Lipid (Cholesterol) Management
High blood cholesterol is one of the major risk factors for heart and vascular disease.
Cholesterol and other fats (lipids) are carried in the blood along with certain proteins called lipoproteins. These are measured by a blood test called a lipid panel or profile.
Your total blood cholesterol level should be less than 200 mg/dL. All the cholesterol you need can be made by your liver, but we also eat cholesterol in food. As your cholesterol rises above 200, your risk for heart attack and stroke also increases.
High-density lipoproteins (HDL)
Known as the "good" cholesterol, they help remove excess cholesterol from the body cells and tissues. Higher levels of HDL are linked with lower risk of heart attack. Desirable levels are greater than 40 mg/dL for men and 50 mg/dL for women.

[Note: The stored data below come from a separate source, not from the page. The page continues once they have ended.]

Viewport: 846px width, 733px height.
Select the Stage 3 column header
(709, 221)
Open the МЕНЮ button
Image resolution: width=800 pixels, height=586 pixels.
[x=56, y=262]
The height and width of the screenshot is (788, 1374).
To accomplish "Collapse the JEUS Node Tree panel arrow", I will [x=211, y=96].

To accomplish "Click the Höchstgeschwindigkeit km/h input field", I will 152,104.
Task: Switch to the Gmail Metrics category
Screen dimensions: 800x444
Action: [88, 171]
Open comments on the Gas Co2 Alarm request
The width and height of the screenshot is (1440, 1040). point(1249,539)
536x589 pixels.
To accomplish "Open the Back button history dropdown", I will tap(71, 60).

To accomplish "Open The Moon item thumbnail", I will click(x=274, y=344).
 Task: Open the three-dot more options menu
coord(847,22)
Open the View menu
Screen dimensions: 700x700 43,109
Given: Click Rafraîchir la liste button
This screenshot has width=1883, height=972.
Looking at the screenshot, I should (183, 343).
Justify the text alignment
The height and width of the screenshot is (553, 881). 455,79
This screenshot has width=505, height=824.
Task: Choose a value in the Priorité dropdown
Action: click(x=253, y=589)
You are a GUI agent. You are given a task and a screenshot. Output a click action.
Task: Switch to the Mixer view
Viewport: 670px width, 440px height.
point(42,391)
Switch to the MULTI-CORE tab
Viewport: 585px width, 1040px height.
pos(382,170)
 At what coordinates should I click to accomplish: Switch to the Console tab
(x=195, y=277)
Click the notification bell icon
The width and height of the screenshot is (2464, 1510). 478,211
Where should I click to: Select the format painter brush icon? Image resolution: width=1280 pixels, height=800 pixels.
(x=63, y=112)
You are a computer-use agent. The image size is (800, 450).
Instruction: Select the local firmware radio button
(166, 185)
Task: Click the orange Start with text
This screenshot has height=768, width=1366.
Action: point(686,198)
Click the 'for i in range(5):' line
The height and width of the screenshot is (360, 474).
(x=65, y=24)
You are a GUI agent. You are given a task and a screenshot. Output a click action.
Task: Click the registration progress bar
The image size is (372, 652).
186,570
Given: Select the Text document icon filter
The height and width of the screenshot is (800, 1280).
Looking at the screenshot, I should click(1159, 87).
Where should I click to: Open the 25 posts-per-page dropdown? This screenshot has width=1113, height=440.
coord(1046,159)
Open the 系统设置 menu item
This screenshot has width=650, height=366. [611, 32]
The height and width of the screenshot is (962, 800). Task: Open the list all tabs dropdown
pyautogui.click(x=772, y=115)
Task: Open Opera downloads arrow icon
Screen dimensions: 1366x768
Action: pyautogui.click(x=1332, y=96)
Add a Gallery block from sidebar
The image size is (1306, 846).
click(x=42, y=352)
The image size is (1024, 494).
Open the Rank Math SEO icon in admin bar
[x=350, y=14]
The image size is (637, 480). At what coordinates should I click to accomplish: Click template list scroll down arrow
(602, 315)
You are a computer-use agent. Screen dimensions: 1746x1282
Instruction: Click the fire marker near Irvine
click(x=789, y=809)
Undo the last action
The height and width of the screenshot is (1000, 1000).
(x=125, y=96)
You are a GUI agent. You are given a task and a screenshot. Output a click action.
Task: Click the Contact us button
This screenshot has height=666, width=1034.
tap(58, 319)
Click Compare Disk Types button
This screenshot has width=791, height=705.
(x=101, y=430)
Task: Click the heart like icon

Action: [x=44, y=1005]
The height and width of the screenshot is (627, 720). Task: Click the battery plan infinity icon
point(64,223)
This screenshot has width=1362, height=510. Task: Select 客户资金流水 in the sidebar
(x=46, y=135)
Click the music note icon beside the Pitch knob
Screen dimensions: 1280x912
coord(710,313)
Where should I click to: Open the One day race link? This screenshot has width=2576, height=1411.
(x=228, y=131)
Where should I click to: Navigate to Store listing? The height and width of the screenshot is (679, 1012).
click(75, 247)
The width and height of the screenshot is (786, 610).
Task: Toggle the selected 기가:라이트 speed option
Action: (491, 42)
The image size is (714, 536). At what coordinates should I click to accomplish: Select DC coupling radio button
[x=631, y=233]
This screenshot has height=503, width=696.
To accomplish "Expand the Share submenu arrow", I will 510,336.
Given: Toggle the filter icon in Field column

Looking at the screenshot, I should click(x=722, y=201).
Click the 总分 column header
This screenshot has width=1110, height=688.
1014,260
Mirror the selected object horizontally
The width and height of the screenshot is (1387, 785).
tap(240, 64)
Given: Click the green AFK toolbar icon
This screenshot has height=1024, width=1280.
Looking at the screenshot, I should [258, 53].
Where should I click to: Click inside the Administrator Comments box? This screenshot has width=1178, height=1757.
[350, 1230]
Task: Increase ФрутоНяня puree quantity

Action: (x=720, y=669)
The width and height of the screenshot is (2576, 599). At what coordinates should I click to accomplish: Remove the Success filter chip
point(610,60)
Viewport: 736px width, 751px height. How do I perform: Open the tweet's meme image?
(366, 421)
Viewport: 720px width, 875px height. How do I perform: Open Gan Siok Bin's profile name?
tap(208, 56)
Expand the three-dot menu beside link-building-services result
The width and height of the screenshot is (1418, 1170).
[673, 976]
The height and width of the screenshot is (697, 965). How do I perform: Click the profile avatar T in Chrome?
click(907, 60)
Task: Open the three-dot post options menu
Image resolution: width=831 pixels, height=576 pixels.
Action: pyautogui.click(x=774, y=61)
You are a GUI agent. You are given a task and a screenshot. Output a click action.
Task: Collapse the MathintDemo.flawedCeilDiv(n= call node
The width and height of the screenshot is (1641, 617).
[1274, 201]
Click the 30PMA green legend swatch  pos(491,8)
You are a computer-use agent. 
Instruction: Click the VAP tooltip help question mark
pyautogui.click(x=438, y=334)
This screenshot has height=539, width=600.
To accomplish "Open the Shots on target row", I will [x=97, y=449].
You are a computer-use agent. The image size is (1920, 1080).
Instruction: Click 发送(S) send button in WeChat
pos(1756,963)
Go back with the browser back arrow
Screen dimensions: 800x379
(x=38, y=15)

Low-density lipoproteins (LDL)
Known as the "bad" cholesterol, they cause the buildup of cholesterol in the arteries. High levels may increase the risk of heart attack and stroke. Desirable levels are less than:
- 160 mg/dL, if you are at low risk for heart and vascular disease (0 to 1 risk factors)
- 130 mg/dL, if you have two or more risk factors
- 100 mg/dL, if you have cardiac or vascular disease or are a diabetic
Triglycerides are transported in the blood and are broken down for energy. Sugar, alcohol and saturated fat in foods may increase triglyceride levels. Normal levels are less than 150 mg/dL.
To keep your lipid profiles within the needed range:
- Follow a diet low in fat and cholesterol
- Maintain a normal weight
- Take needed lipid-lowering medicines, as prescribed
The Therapeutic Lifestyle Change (TLC) guidelines suggest a diet that limits fat intake to about 30 percent of total calories; only seven percent of the total calories should be from saturated fat. TLC also suggests you limit your intake of cholesterol and sodium. A Northwestern Medicine dietitian can discuss ways for you to reduce your fat and cholesterol intake.